** MATERIAL FOR THIS TASK follows **
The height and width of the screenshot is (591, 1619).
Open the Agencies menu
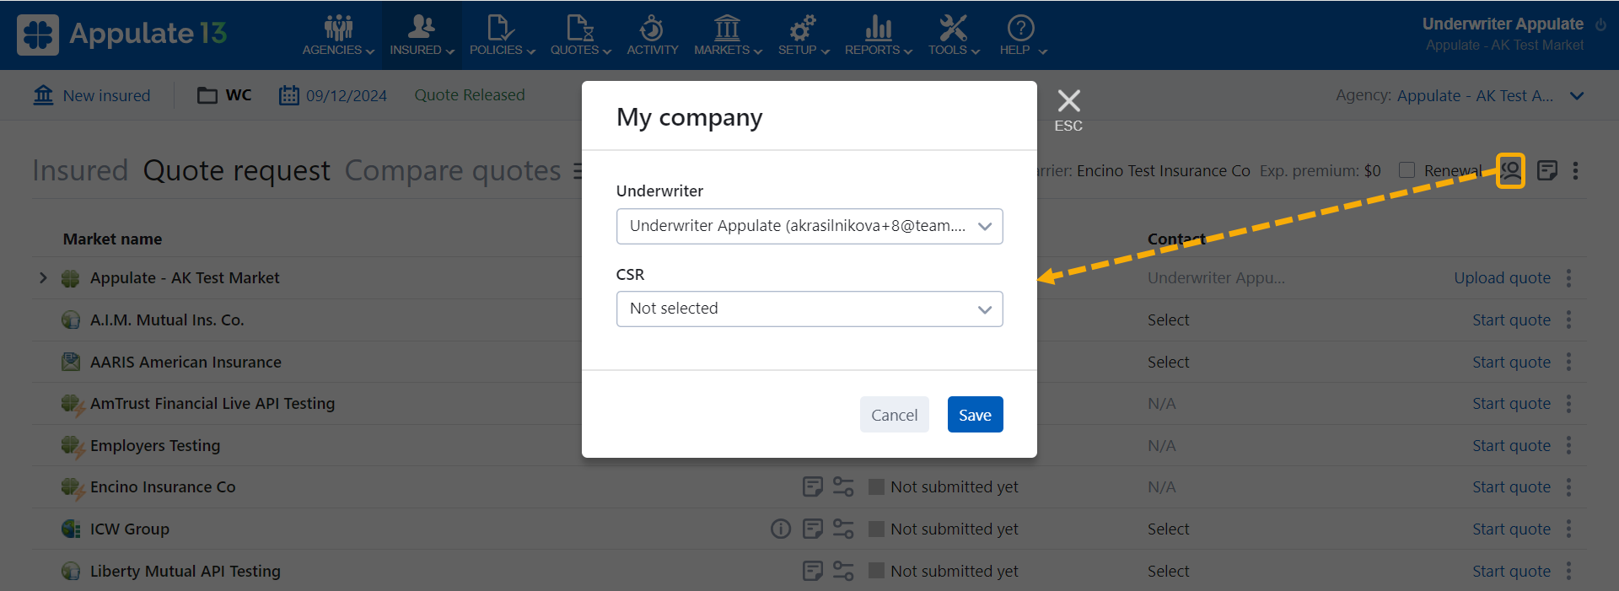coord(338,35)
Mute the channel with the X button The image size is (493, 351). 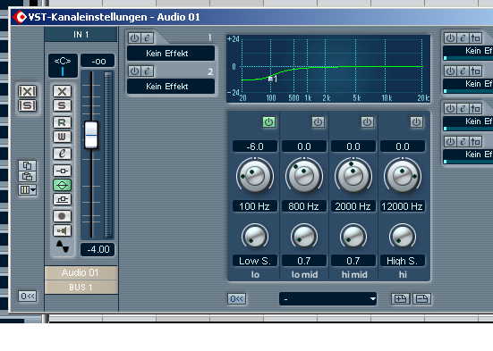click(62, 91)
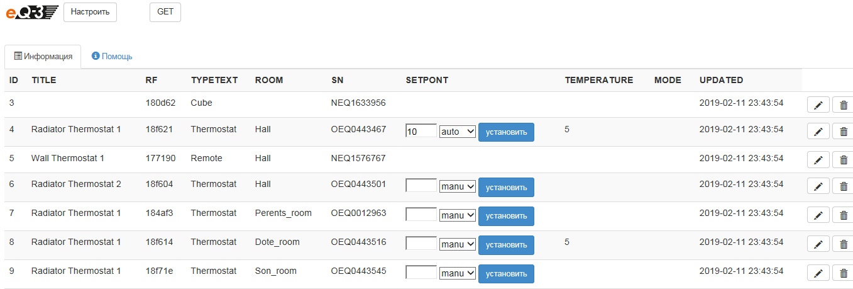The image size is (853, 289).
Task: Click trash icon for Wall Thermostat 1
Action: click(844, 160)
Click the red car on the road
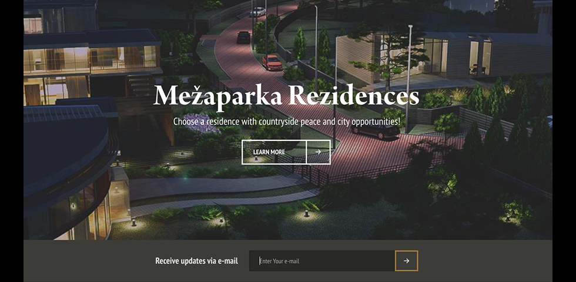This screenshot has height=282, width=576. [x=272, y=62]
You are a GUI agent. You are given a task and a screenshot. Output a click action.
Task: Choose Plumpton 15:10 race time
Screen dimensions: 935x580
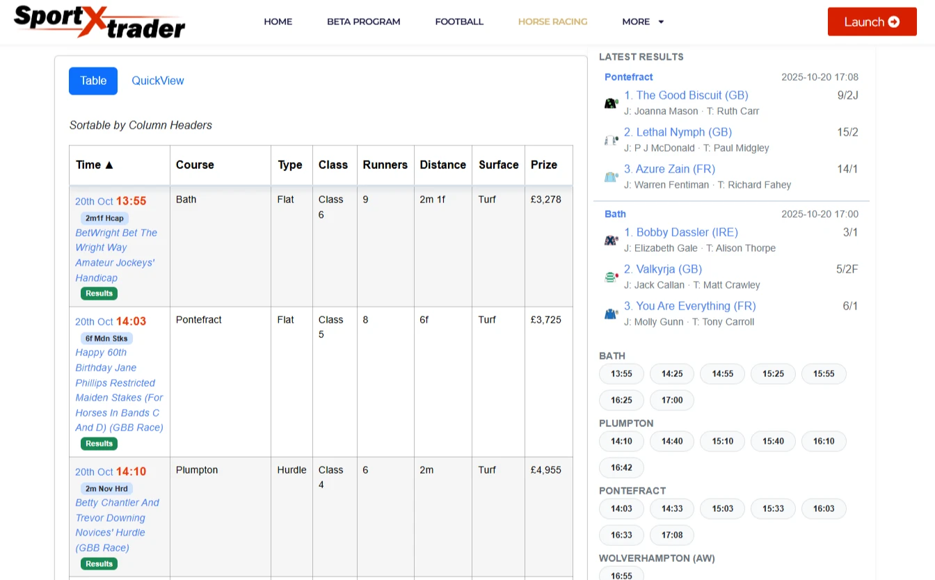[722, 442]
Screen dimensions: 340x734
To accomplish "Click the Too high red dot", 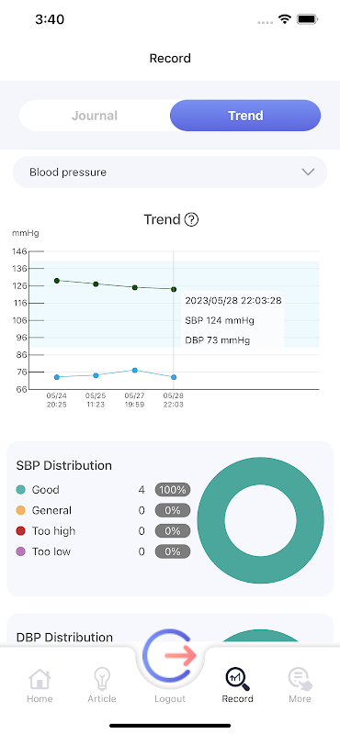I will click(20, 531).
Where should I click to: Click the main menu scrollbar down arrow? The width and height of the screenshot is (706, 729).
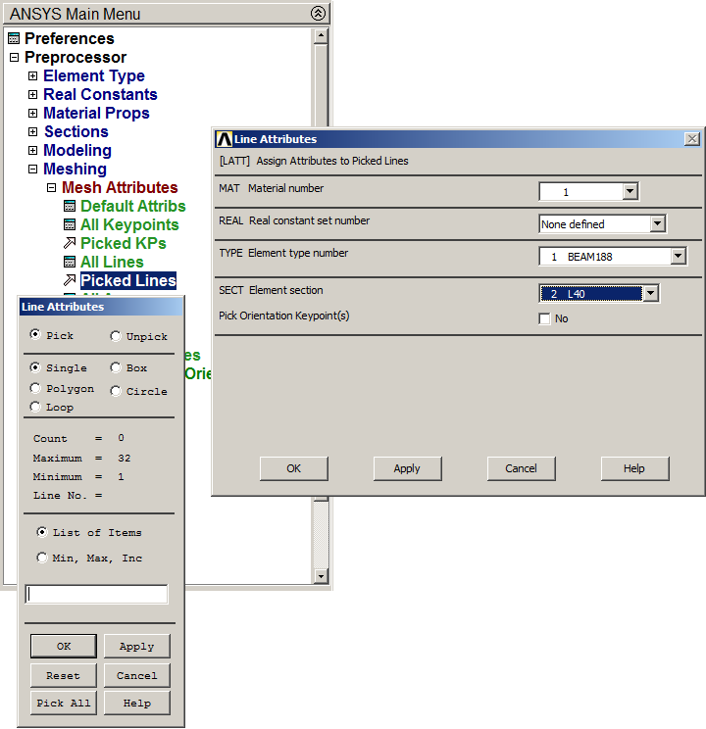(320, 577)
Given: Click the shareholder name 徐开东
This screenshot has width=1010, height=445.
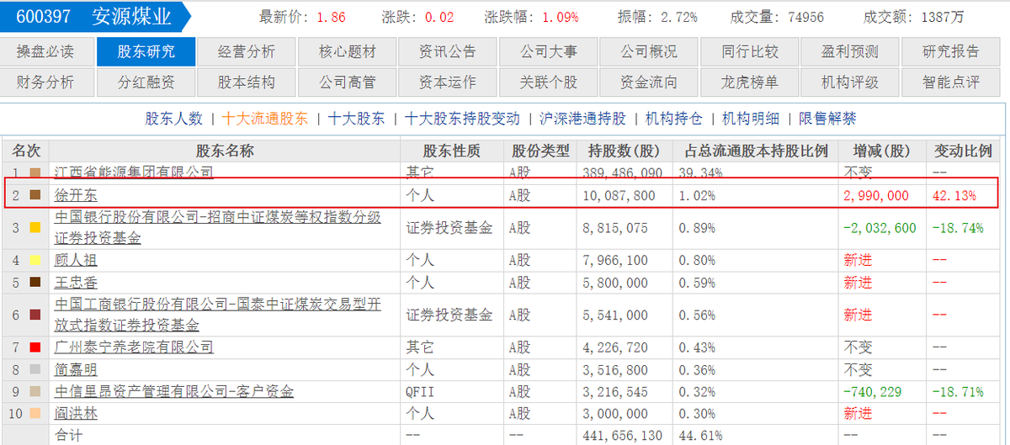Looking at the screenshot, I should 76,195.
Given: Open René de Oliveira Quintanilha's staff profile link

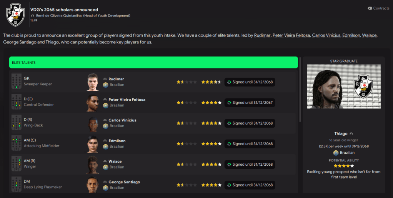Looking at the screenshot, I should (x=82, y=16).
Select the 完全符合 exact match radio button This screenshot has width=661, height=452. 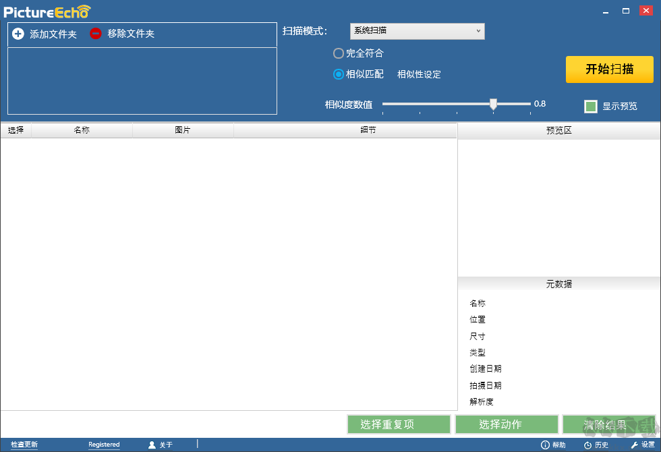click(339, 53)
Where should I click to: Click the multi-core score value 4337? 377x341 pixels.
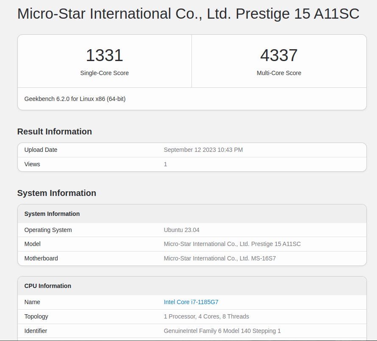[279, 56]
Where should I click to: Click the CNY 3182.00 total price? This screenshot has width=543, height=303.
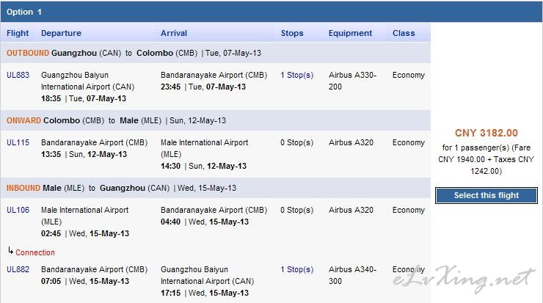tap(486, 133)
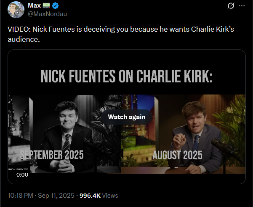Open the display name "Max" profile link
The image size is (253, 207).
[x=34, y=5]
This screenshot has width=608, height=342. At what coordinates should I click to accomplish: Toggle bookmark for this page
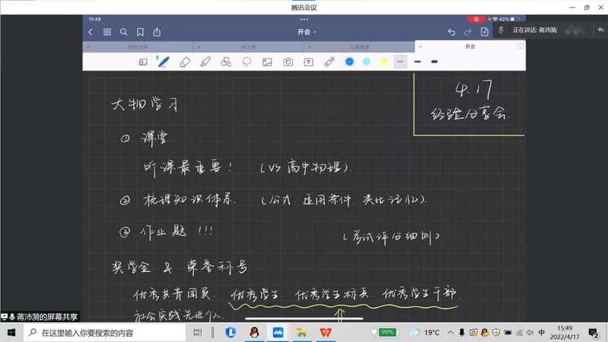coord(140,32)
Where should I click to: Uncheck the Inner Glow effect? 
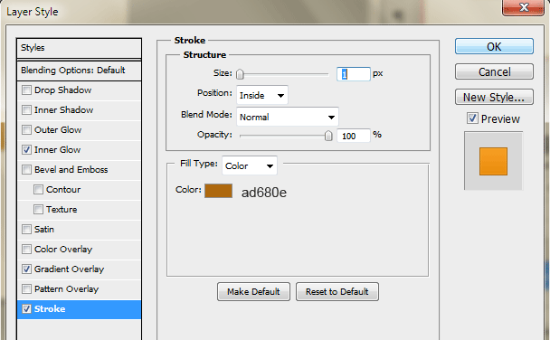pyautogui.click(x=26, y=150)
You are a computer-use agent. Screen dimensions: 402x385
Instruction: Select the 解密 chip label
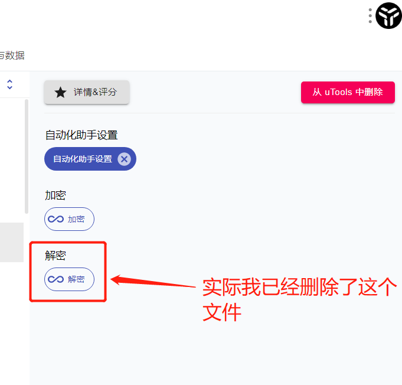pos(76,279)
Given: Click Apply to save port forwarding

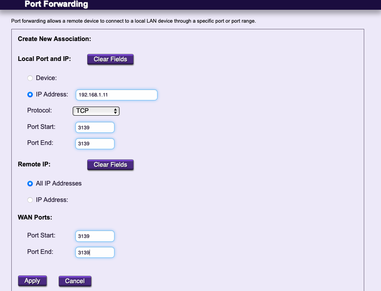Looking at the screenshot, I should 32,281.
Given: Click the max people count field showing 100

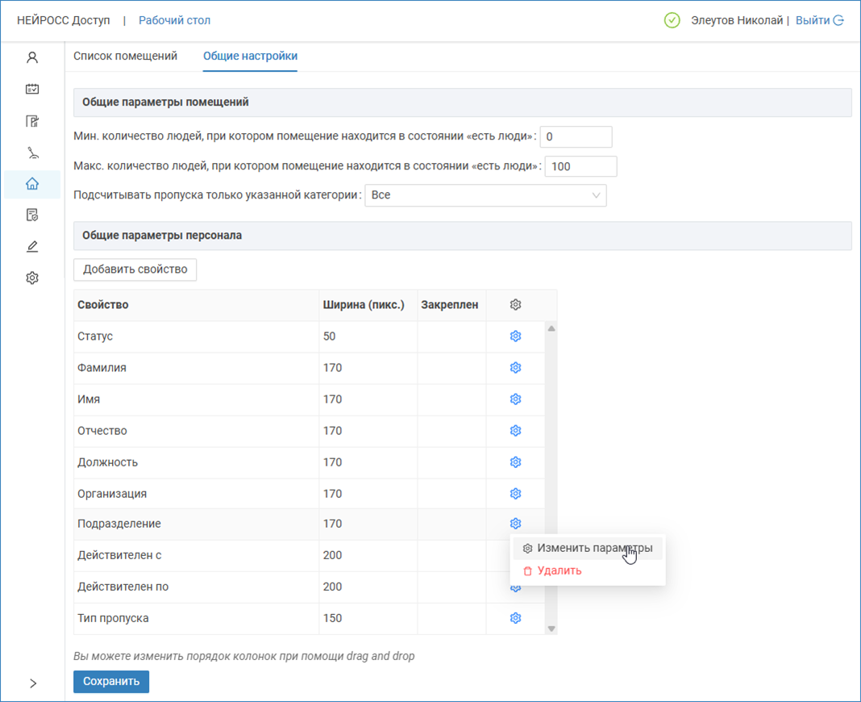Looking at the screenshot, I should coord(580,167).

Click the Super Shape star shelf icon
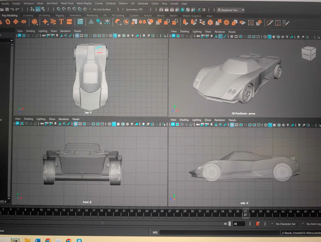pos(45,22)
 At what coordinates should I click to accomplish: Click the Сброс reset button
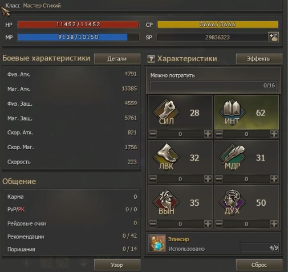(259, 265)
** End of MATERIAL FOR THIS TASK **
* _TASK ITEM_:
Leaving the pictures out, set down exactly the lines from the one with "This screenshot has width=608, height=342." through the end of the records.

* _OUTPUT FOR THIS TASK_:
This screenshot has width=608, height=342. At what coordinates should I click to accomplish: Toggle bookmark for this page
coord(140,32)
Where should I click to: Uncheck the Inner Glow effect? 
pyautogui.click(x=26, y=150)
You are a computer-use agent. Screen dimensions: 402x385
Instruction: Select the 解密 chip label
pos(76,279)
Given: Click Apply to save port forwarding

Looking at the screenshot, I should 32,281.
Given: Click the max people count field showing 100

Looking at the screenshot, I should coord(580,167).

Click the Super Shape star shelf icon
pos(45,22)
 At what coordinates should I click to accomplish: Click the Сброс reset button
(259, 265)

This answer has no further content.